Pengamat kebijakan dan politik, Djoko Edhie S Abdurrahman, mengatakan bahwa Joko Widodo mengandaikan diri seperti sultan. Istilah sultan di Indonesia merupakan hasil adopsi raja-raja nusantara.
Semua sultan, jelas Djoko Edhie, bersumber dari UU Din U Devlet atau UU Khilafat yang dipakai oleh Kerajaan Turki Utsmani. UU ini terakhir digunakan oleh Kaisar terakhir Kerjaan Turki Usmani Lama, Sultan Mahmud II.
Sultan Mahmud II ini digulingkan oleh mereka yang mau membatalkan UU Din U Devlet. UU ini dibatalkan karena terlalu banyak pasal yang menyatakan bahwa seorang sultan tak pernah berdosa.
Menariknya, jelas Djoko Edhie, pasal yang menyatakan sultan tak berdosa ini justru menarik bagi raja-raja Nusantara.

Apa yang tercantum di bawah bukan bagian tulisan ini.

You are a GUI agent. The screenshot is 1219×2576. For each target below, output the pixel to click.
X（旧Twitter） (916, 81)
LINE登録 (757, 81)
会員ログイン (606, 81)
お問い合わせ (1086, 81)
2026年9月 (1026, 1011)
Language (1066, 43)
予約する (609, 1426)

Raja-raja di Nusantara pun mengubah gelar raja menjadi sultan. Termasuk di dalamnya Sultan Mataram.
"Jokowi mengandaikan dirinya menjadi Sultan Agung. Menurut saya bagi-basi sembako yang dilakukaya adalah ritual Mataraman yg disebut kemisan, karena hari puncaknya hari kamis malam Jumat," kata Djoko Edhie, yang juga mantan anggota DPR, dalam keterangan beberapa saat lalu (Kamis, 28/7).

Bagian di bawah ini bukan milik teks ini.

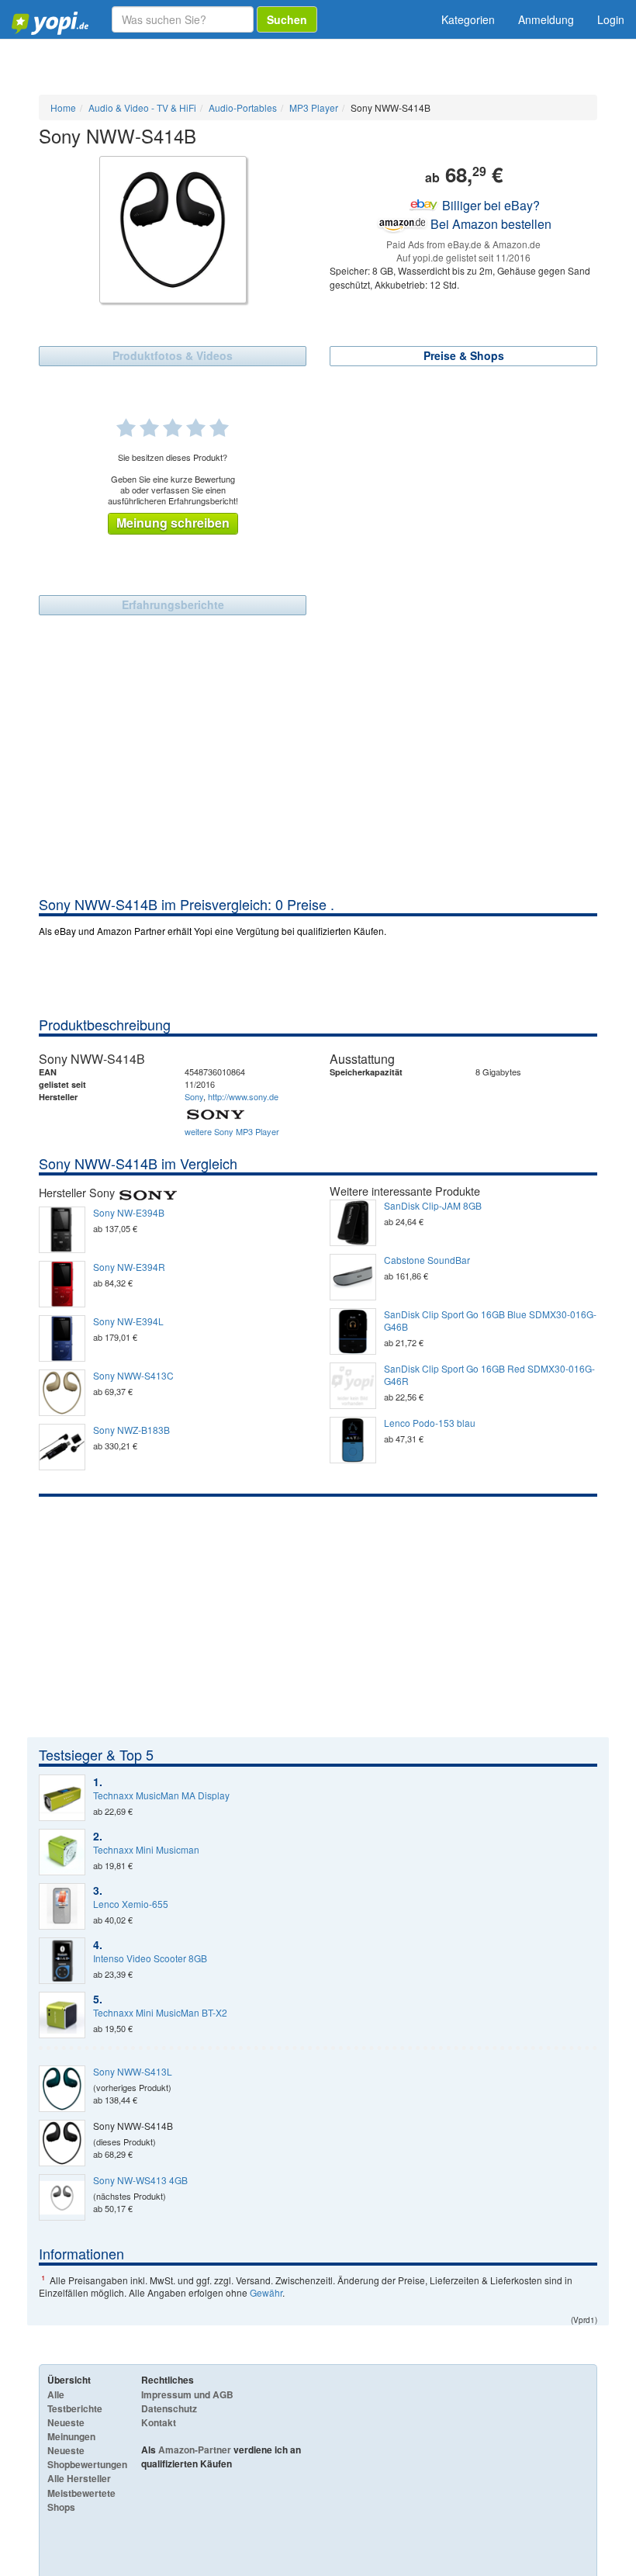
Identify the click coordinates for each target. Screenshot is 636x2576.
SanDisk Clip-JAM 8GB (433, 1206)
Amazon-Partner (194, 2450)
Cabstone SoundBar (427, 1260)
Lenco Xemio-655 (130, 1904)
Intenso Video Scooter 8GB (150, 1958)
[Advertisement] (318, 778)
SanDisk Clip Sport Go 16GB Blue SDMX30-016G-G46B (490, 1320)
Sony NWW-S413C (133, 1375)
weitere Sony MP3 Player (232, 1131)
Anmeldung (546, 19)
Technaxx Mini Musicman (146, 1850)
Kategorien (468, 19)
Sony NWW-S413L (132, 2071)
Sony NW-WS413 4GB (140, 2180)
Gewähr (266, 2292)
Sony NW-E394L (128, 1321)
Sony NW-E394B (128, 1213)
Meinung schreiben (173, 522)
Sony (194, 1096)
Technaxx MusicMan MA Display (161, 1795)
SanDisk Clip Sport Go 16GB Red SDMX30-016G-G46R (489, 1374)
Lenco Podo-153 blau (429, 1423)
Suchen (287, 19)
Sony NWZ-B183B (131, 1430)
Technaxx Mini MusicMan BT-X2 (160, 2012)
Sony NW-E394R (129, 1267)
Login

Dalam tradisi kemisan ini, sambung Djoko Edhie, sultan mengundang masyarakat dari luar tembok Istana, yang disebut kalangan sukrasana atau jelata. Masyarakat sukrasana yang hadir dan dapat sembako disebut pengemis.
"Karena Jokowi sudah kepepet, ia bikin ritual bagi-bagi sembako. Itu untuk mengambil pulung (energi gaib) dan bajra dari Prabu Mataram secara mancapat mancalimo. Agar selamat," demikian Djoko Edhie.